I want to find if a group has a certain value and delete the group if it does.

I have: 

WBabc
WBasdf
WBcwe
APsdf
APxxxxxx
APter
TNasdf
TNad
TNsdr
TNwer
ODsser
ODwry
ODgyu
ODxxxxxx

 

I want to find if a group has 'xxxxxx' vaue and delete the entire group. I want: 

WBabc
WBasdf
WBcwe
TNasdf
TNad
TNsdr
TNwer

 

Please advice. 


Accepted Solutions
Solution
‎12-27-2017 03:49 PM
PROC Star
Posts: 8,149

Re: Find if a group contains a value to create new variable (SAS 9.4)

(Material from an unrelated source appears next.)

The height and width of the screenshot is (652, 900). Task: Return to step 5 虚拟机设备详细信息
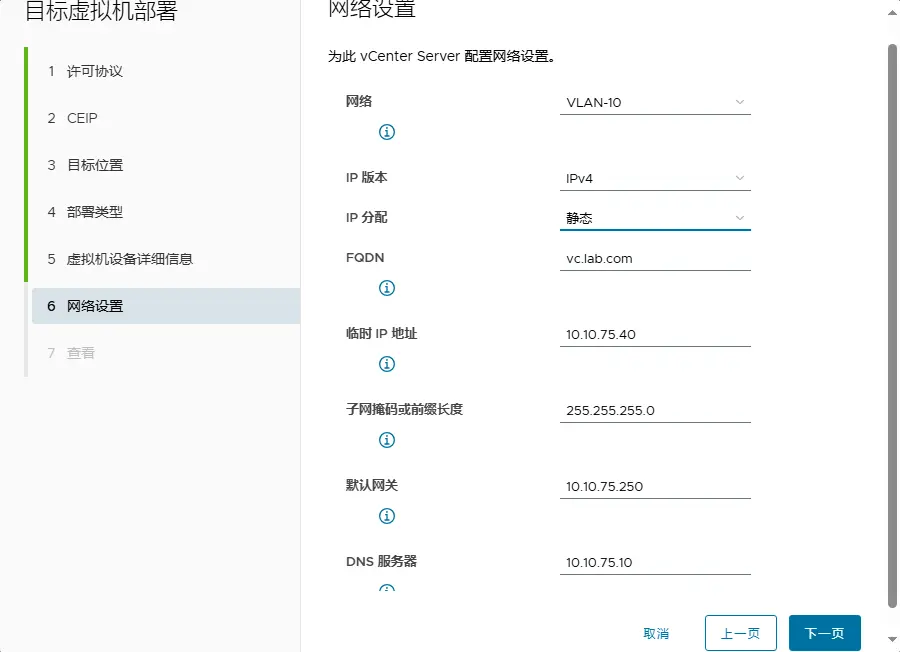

Posted in reply to putteringpluie

Two passes are needed in both the datastep and with proc sql, first to identify whether any record in a by group meets the condition, then a second to actually select the records.

 

The solution I suggested uses what is called a DOW loop. It takes over the normal record by record processing normally accomplished by SAS in a datastep.

 

The first part:

data want;
  do until (last.group);
    set have;
    by group notsorted;
    if value='xxxxxx' then drop=1;
  end;

goes through each by group, identifies if any of its records contain 'xxxxxx' for the variable value and, if at least one does, it sets the value of drop to equal 1.

 

The second part:

  do until (last.group);
    set have;
    by group notsorted;
    if not drop then output;
  end;
run;

is run as soon as the last record in a by group is read and only works on that by group. The value of drop is available throughout the processing of the by group. When it get to the last record of a by group it then passes control back to the first part of the DOW loop to begin processing the next group. When it does so, the value of drop is initially set to missing for the next by group.

 

A lot more is going on and can be done using a DOW loop. You can read about it at: support.sas.com/resources/papers/proceedings12/052-2012.pdf and support.sas.com/resources/papers/proceedings12/156-2012.pdf

 

I find the DOW loop to be more versatile than trying to do the same thing in SQL and it runs more than twice as fast as its SQL alternative.

 

Art, CEO, AnalystFinder.com

 

View solution in original post


All Replies
PROC Star
Posts: 1,449

Re: Find if a group contains a value to create new variable (SAS 9.4)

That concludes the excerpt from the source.